Desde hace más de 40 años, los ariqueños conviven con un vertedero de relaves mineros tóxicos importados desde Suiza y depositados en el cerro Chuño al nororiente de la ciudad, que han enfermado a generaciones de personas que viven a pocos metros del lugar.
Aprueban saneamiento de cerro con relaves mineros tóxicos en Arica: Fallo por contaminación sigue pendiente
El plan contempla abrir un depósito para trasladar los relaves tóxicos que por más de 40 años han enfermado a la población, y demoler las tomas ilegales.
En los últimos años, el cerro Chuño también ha sido escenario de tomas ilegales que se instalaron a pesar del riesgo de contaminación por arsénico y plomo. También se convirtió en un centro de operaciones del Tren de Aragua, protagonizando episodios como el hallazgo de varios cuerpos sepultados.
Esta situación de inseguridad desencadenó que se aprobara la primera etapa de un plan de saneamiento para el cerro, que en su totalidad no solo contempla la demolición de viviendas irregulares sino también el retiro y disposición segura de los relaves mineros tóxicos.
Etapas del plan
El Consejo Regional de Arica aprobó recursos para la primera etapa del plan de saneamiento y demolición del cerro Chuño, que contempla demoler construcciones sobre el cerro, y abrir un depósito de relaves seguro en la Quebrada Encantada, para trasladar de forma segura y aislar los desechos que presentan contaminación con polimetales.

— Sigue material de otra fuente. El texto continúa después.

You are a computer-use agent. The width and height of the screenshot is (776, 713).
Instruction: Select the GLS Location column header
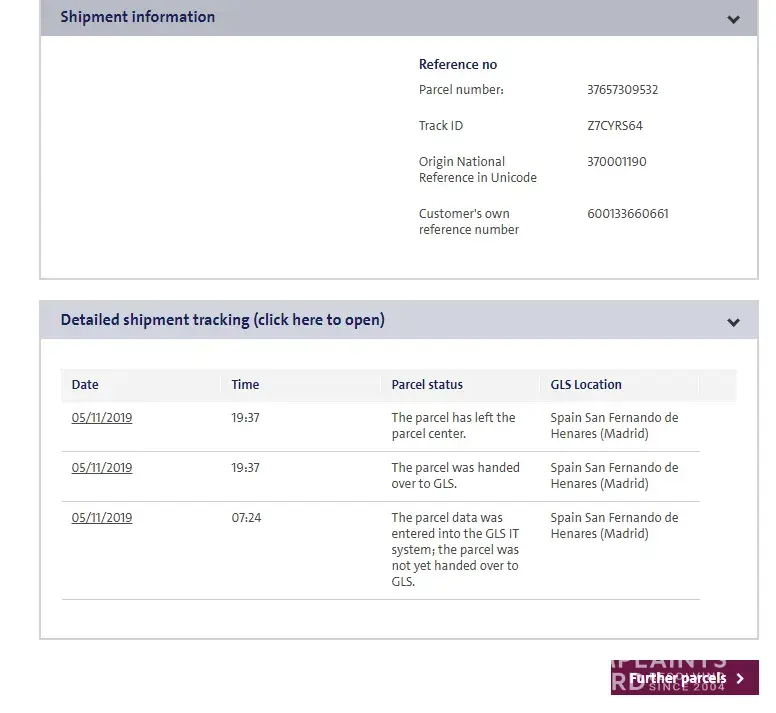click(586, 385)
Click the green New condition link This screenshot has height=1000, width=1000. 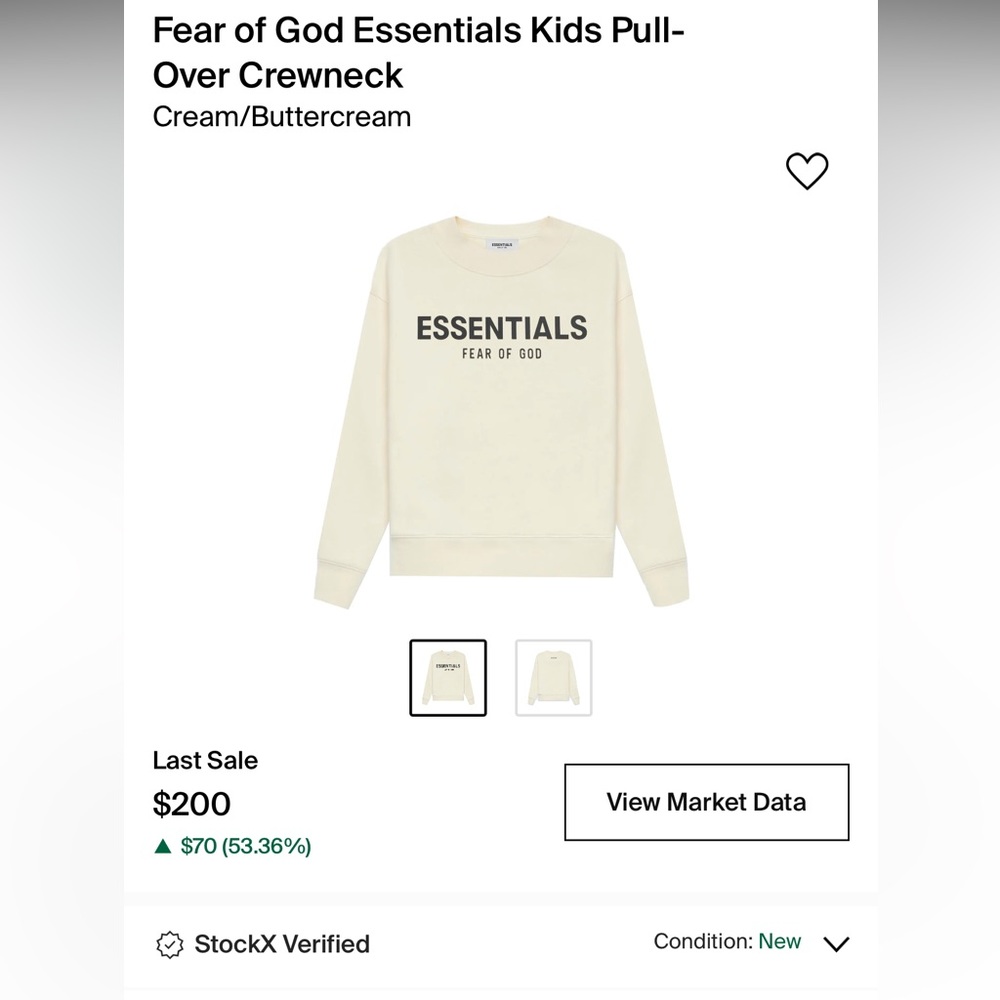click(779, 941)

Las siguientes tres etapas del plan contemplan la demolición de viviendas y el traslado de residuos hacia el nuevo depósito. El Gobierno Regional destinará $3.200 millones del Fondo Nacional de Desarrollo Regional para la primera etapa del plan, que supone cerca de un 30% del costo total de todo el plan.
Relaves mineros en Arica
Son decenas las personas que viven cerca de este lugar y cuyas familias han padecido durante generaciones enfermedades como cáncer, enfermedades respiratorias crónicas y problemas de desarrollo cognitivo ocasionados por la contaminación.
El movimiento ciudadano que se creó para exigir justicia logró en 2012 la aprobación de la Ley de Polimetales. Se trata de la agrupación Mamitas del Plomo, que en 2024 demandó al Estado solicitando medidas cautelares como el monitoreo de la salud en las personas que viven en el sector y la toma de muestras de suelo para estudiar los elementos tóxicos como arsénico, cromo o mercurio y su comportamiento.
El caso está en manos del Primer Tribunal Ambiental, que ha realizado visitas a terreno para conocer los detalles. Desde el 4 de mayo la causa está lista para recibir sentencia, por lo que se espera que en unos meses más se conozca la resolución de la justicia.
Se trata de un paso más en una serie de disputas legales que no han logrado resolver el tema o frenar el origen de la contaminación. En 2018 la justicia sueca desestimó una demanda de los vecinos de la zona. Aunque el fallo reconoce que la empresa sueca fue negligente, argumenta que los hechos prescribieron y que faltó evidencia. Un documental filmado por cineastas suecos narra esta parte de la historia.